Exercise aim:
Repeat the entries below exactly. Begin with the first line and end with the line that contains "Task: Click the home icon beside 个人中心".

Data in this exercise:
• • •
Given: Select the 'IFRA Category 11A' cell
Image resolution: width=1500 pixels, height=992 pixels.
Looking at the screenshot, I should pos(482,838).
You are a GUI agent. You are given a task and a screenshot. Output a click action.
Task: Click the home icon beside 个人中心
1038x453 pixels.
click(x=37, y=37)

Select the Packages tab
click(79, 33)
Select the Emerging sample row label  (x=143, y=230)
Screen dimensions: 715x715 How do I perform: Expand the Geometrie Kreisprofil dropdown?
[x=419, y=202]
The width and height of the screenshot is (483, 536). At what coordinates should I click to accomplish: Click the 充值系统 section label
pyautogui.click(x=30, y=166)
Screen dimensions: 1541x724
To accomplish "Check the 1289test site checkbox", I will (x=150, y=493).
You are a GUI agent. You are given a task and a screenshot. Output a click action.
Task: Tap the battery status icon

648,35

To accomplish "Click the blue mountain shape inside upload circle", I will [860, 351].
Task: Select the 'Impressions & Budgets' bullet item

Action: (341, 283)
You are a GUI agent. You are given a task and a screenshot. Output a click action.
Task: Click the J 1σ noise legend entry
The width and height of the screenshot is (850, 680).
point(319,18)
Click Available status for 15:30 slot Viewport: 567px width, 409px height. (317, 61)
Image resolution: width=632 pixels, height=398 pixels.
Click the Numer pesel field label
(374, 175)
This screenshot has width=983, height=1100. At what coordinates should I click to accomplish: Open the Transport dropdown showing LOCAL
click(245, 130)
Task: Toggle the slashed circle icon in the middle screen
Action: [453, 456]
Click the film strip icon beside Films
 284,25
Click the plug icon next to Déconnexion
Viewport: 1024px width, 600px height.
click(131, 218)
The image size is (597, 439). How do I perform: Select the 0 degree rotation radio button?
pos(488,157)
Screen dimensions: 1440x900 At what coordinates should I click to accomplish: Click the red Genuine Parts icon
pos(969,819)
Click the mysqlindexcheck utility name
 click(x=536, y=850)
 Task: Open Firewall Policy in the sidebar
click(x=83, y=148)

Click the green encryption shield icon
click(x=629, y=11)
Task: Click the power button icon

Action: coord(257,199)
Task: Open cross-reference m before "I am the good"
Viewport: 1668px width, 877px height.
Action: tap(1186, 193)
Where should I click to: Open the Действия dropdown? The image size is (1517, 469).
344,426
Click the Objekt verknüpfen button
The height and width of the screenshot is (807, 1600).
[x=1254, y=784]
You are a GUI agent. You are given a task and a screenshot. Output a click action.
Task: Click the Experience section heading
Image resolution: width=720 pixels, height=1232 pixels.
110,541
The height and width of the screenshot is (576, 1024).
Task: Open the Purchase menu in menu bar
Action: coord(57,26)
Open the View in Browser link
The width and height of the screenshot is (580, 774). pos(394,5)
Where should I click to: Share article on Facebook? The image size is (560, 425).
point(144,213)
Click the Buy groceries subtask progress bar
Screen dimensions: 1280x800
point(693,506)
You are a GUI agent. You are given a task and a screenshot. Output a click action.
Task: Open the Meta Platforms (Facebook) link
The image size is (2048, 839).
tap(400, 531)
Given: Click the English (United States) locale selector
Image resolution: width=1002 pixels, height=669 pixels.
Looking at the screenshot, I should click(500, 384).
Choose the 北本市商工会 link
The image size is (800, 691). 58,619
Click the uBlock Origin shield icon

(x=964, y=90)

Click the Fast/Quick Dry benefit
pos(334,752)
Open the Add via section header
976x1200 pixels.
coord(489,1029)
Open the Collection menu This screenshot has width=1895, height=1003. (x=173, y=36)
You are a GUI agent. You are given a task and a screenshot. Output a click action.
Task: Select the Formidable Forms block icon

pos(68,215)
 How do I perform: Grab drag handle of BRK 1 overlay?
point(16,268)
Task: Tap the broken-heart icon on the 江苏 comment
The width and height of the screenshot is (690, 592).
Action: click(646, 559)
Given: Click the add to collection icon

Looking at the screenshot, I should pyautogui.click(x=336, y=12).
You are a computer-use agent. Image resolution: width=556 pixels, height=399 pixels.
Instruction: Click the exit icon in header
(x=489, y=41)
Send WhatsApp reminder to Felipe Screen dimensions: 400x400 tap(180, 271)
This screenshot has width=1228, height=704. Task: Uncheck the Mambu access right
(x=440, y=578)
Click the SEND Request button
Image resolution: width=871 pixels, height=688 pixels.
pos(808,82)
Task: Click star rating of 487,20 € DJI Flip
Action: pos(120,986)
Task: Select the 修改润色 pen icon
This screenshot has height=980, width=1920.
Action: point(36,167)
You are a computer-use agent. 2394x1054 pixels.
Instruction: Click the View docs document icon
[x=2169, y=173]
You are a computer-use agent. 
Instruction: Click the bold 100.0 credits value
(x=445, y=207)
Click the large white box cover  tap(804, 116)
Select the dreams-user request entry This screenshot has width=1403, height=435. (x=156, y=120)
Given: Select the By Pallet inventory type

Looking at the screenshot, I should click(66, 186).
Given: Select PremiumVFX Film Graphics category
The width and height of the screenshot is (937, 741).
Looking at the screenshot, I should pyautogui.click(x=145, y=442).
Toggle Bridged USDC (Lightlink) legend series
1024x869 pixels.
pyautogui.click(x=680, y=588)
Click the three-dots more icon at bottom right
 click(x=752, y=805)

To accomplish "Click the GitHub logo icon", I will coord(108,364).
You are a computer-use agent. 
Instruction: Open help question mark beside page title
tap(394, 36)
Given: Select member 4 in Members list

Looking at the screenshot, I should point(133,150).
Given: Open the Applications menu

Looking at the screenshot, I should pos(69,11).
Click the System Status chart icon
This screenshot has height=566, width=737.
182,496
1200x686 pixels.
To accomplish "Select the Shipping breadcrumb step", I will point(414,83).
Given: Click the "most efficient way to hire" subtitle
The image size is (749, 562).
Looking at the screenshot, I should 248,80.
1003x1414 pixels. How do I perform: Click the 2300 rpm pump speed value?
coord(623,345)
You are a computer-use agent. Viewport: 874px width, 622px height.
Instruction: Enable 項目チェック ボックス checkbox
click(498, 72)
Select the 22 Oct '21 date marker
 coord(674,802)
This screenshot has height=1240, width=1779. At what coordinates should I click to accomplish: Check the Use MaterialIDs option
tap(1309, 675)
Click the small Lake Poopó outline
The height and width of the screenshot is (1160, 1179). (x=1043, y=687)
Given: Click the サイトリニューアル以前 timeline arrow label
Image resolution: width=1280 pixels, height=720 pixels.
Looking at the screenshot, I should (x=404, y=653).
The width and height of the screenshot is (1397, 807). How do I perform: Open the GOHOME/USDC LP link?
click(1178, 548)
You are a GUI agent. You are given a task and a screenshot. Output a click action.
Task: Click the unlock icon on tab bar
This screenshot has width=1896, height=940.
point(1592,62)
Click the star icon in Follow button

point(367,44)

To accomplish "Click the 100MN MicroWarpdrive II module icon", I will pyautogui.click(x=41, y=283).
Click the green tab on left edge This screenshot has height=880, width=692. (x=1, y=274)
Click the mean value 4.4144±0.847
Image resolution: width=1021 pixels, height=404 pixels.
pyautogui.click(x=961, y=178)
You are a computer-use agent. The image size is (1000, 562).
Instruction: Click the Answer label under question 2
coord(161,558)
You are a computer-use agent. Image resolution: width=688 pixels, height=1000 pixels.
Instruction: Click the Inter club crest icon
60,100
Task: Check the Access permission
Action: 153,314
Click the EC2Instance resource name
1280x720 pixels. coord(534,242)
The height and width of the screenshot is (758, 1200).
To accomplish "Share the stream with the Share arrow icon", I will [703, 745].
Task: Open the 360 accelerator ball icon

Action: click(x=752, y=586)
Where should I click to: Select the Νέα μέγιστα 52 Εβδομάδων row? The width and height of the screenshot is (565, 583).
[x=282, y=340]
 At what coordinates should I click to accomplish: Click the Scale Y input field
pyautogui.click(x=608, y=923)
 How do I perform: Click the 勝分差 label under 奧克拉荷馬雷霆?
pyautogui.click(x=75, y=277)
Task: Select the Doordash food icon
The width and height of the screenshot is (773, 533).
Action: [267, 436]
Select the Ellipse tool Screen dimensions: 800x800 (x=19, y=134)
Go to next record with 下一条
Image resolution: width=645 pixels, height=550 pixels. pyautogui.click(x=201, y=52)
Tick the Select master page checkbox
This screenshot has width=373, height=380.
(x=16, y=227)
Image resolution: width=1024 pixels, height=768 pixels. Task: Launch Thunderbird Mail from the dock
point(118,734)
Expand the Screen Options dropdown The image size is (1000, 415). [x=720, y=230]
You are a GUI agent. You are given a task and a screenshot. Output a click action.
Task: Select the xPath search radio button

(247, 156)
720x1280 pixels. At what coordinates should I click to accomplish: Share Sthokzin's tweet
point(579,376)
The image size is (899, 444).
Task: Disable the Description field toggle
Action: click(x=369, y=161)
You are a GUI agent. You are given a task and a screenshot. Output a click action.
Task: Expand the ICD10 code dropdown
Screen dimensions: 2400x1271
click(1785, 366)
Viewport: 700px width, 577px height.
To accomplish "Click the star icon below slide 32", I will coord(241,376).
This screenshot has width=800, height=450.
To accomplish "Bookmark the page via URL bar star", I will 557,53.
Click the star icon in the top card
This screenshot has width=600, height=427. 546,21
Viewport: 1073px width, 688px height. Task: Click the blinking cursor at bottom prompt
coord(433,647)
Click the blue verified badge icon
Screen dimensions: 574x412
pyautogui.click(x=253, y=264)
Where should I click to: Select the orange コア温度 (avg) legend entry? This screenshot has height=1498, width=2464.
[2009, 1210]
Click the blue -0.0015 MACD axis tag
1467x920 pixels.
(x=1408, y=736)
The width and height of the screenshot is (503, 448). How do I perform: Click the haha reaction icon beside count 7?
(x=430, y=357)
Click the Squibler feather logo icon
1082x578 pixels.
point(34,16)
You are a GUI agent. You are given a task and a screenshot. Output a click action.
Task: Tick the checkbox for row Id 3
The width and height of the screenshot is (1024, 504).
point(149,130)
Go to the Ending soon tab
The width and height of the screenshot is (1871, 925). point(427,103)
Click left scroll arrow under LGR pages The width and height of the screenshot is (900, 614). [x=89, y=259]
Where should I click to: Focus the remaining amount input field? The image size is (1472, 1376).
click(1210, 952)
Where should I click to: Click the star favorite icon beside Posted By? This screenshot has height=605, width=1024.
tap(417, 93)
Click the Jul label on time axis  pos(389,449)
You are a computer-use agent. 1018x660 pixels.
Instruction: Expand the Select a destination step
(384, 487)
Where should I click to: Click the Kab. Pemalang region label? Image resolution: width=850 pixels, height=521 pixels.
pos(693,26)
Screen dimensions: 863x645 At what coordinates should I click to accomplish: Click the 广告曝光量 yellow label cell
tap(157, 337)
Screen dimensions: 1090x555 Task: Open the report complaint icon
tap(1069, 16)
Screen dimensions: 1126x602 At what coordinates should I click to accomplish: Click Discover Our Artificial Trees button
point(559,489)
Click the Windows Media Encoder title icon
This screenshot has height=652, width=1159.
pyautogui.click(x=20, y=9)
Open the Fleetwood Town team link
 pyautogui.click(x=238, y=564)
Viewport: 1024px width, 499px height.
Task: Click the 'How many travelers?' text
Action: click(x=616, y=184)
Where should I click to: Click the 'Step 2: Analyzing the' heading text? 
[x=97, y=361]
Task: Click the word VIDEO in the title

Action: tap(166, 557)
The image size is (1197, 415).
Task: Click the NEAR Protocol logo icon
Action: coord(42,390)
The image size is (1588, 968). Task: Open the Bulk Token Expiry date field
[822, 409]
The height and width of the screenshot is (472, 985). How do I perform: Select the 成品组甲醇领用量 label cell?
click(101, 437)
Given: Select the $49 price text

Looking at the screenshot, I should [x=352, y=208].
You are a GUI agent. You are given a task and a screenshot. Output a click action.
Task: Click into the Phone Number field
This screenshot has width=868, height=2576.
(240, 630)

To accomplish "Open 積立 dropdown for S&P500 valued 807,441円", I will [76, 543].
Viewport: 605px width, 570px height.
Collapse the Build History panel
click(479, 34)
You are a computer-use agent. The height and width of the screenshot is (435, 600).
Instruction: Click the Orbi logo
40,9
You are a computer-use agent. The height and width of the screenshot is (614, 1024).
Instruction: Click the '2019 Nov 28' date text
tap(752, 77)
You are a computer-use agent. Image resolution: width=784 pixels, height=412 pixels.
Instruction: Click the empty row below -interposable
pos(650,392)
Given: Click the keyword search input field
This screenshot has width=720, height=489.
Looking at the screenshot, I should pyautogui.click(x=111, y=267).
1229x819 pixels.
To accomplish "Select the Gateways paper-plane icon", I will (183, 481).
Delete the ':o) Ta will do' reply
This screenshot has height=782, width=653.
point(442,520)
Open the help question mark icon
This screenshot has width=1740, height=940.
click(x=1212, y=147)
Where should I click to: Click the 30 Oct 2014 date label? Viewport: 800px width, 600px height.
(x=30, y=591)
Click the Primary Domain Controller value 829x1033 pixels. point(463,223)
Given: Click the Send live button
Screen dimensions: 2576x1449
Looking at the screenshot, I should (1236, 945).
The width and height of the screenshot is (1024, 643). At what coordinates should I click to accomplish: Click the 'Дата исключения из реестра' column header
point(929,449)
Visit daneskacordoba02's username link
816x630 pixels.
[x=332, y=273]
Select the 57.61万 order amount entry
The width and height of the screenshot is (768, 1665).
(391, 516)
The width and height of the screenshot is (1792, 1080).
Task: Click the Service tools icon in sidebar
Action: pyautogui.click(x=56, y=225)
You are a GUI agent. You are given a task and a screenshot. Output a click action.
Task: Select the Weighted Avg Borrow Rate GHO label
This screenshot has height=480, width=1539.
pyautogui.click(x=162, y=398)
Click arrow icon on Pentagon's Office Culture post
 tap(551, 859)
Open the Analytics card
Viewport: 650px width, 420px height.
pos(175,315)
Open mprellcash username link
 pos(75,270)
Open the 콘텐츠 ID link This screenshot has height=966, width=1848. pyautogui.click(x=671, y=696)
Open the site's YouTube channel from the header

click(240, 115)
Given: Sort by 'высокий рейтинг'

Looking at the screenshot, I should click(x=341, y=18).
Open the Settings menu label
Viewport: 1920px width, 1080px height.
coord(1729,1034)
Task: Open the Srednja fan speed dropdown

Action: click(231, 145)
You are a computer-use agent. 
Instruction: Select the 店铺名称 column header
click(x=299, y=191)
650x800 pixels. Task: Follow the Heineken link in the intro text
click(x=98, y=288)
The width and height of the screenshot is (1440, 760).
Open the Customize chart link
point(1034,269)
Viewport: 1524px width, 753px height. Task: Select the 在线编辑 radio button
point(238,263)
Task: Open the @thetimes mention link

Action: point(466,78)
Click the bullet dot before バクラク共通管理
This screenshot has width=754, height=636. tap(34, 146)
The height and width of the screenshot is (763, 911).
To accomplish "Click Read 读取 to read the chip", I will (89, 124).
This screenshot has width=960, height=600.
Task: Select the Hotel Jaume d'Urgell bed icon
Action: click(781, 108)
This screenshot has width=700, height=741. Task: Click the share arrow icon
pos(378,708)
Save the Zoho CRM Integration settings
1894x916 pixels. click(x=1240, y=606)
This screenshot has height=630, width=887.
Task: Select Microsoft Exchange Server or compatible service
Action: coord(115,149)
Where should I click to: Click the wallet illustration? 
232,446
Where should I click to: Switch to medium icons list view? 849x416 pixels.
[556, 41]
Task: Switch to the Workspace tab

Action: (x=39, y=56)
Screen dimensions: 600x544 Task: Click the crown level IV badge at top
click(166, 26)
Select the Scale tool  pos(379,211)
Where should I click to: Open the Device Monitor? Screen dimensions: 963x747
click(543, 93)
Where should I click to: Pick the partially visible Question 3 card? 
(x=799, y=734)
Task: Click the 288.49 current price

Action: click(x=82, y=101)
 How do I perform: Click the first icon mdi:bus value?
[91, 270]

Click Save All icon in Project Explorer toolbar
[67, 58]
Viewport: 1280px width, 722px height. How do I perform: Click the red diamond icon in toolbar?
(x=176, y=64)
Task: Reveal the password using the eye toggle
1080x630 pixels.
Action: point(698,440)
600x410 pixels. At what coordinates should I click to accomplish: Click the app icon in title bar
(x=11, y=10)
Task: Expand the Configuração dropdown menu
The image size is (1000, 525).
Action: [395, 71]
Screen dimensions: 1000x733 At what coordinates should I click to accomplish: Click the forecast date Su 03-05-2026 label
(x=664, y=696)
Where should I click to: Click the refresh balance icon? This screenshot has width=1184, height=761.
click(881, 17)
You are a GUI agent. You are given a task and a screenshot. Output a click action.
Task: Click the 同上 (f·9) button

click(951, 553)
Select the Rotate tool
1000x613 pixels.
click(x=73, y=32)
• • •
Answer for this exercise:
Given: Select the 'IFRA Category 11A' cell
Image resolution: width=1500 pixels, height=992 pixels.
Looking at the screenshot, I should pos(482,838).
You are a GUI agent. You are given a task and a screenshot. Output a click action.
Task: Click the home icon beside 个人中心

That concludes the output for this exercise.